When your system of government is broken, the answer every time is more democracy, not less.
That’s why the Illinois Senate recently voted to dump the mayoral-controlled, appointed Chicago school board system and replace it with an elected, representative school board.
For anyone who’s paid even a bit of attention, it’s obvious the governance of Chicago Public Schools is terribly broken.
In many ways the problems began in 1995 when the then-Republican controlled General Assembly handed authoritarian control of the school system to the mayor of Chicago. The results have been disastrous.
Over 200 schools closed, primarily in minority, disadvantaged neighborhoods, depriving those communities of their primary community anchor. More than 50,000 students of color have left the school system.
Services were privatized through generous no-bid contracts and the finances have been run into the ground. Nowhere is this more evident than in retirement security. In the 1990s, the Chicago teachers’ pension fund was the model of responsible funding. Then then mayor’s appointed board skipped a decade of pension payments creating a massive unfunded liability and driving the districts credit rating to junk status. Now, because of those short-sighted actions, a generation of children must sacrifice classroom resources while Chicagoans deal with tax increases to pay back those debts.
The parade of horribles goes on.
Students have been sexually abused, special education services denied and successive school district CEOs have either left in disgrace or under indictment.
All the while, concerns raised by parents and advocates by an appointed board answering only to the mayor.

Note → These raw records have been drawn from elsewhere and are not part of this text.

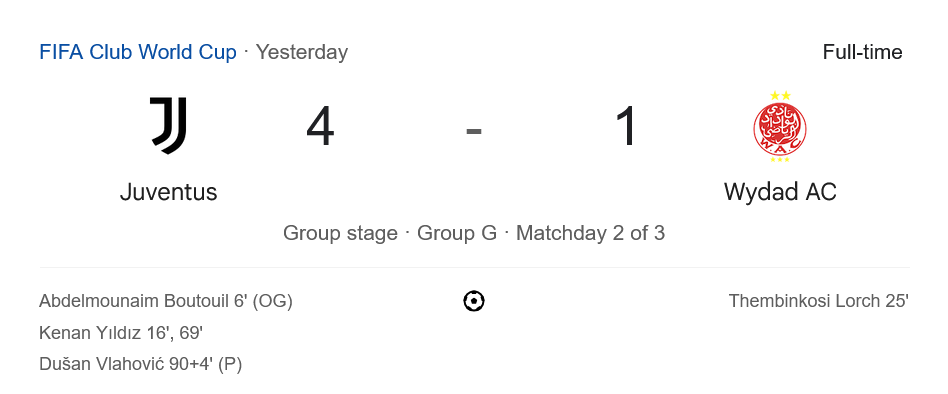The image size is (948, 394).
Task: Click the soccer ball goals icon
Action: pyautogui.click(x=474, y=301)
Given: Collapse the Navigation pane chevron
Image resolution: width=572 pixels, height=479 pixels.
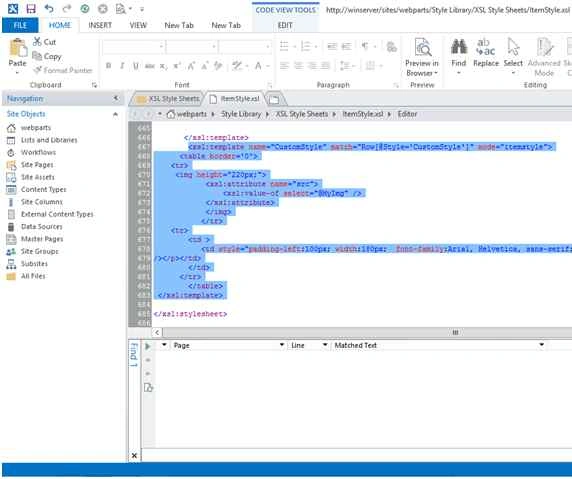Looking at the screenshot, I should point(116,98).
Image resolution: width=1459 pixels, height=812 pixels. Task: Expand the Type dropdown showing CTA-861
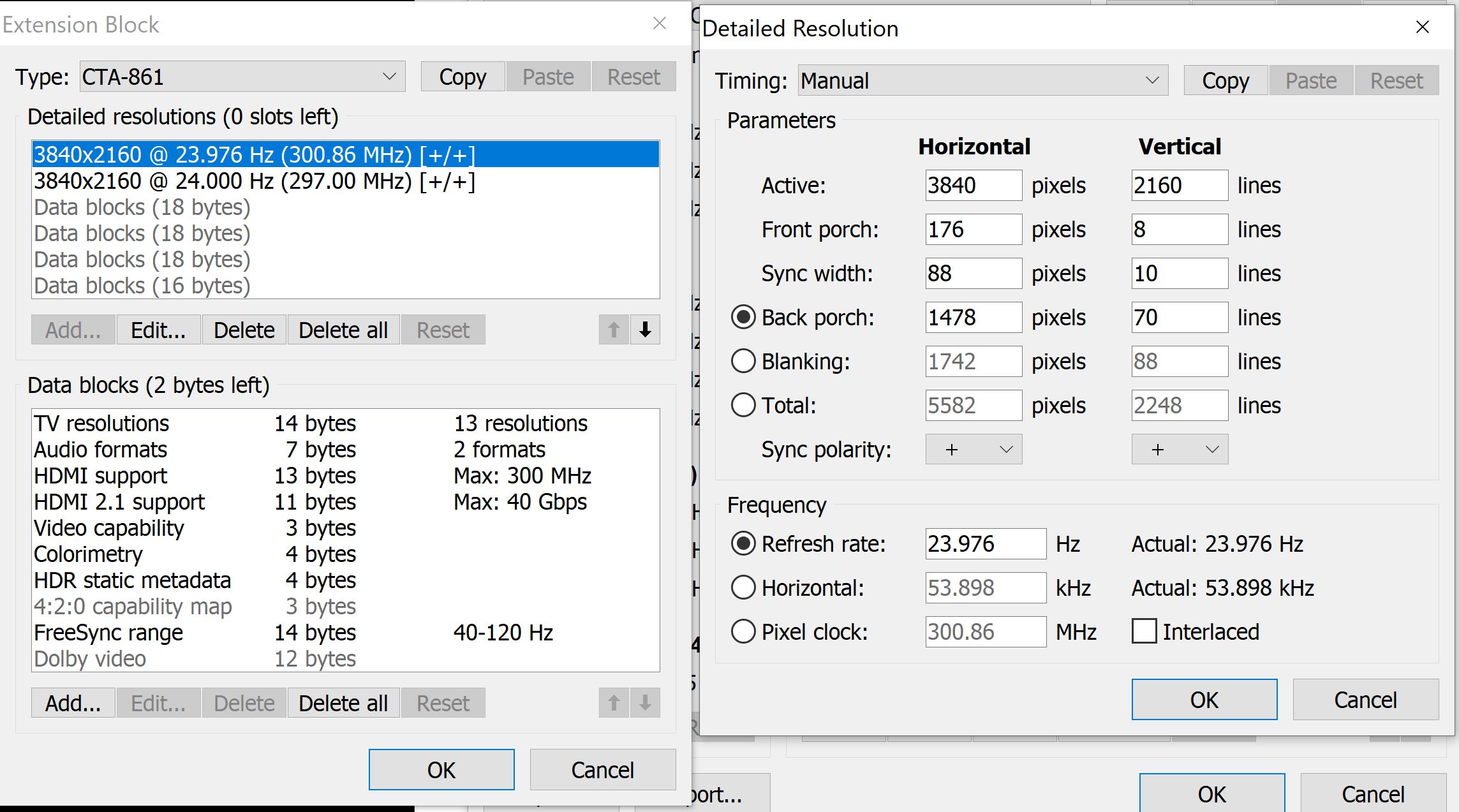242,77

The truth is, City Hall has had 26 years to make the case for denying democracy in CPS. It has, by every measure, failed.
More than six years ago, I introduced legislation for an elected, representative school board. Over the years, many legitimate concerns have been raised. I’ve worked to address them through compromise and negotiated changes.
A citywide elected board president will receive substantial media attention, which will serve to educate voters about the current issues. Board members elected from 20 representative districts will ensure that every community of interest has a seat at the table and that community involvement matters more than money.
We added strict conflict of interest and revolving door prohibitions and eliminated pay for board members.
We gave a voice to the non-citizen community by creating an official advisory board and passing legislation to empower non-citizens in the process by strengthening Local School Councils.
Over the years, these provisions have been negotiated extensively with Democrats, Republicans and even Mayor Rahm Emanuel and Mayor Lori Lightfoot.
Most recently, when concerns were raised that a sudden change might cause instability, more concessions were made. Half the board would first be elected in 2024 with the full board elected in 2026.
It’s a long time to wait for those who have been fighting more than a decade for the same access to democracy available in every other school district. But it gives ample time to sort out finances and ensure that changes in governance don’t hurt student outcomes.
An elected board will not be perfect. But then neither is our Congress, General Assembly, City Council or any other school board.
An elected Chicago school board does not guarantee better finances, enrollment or student outcomes.
It simply gives voters an opportunity to have a voice in the future of their system of education, and the assurance they can hold board members accountable.
The greatest gift of democracy is the ability to choose your government.
It’s time the voters of Chicago had that same gift.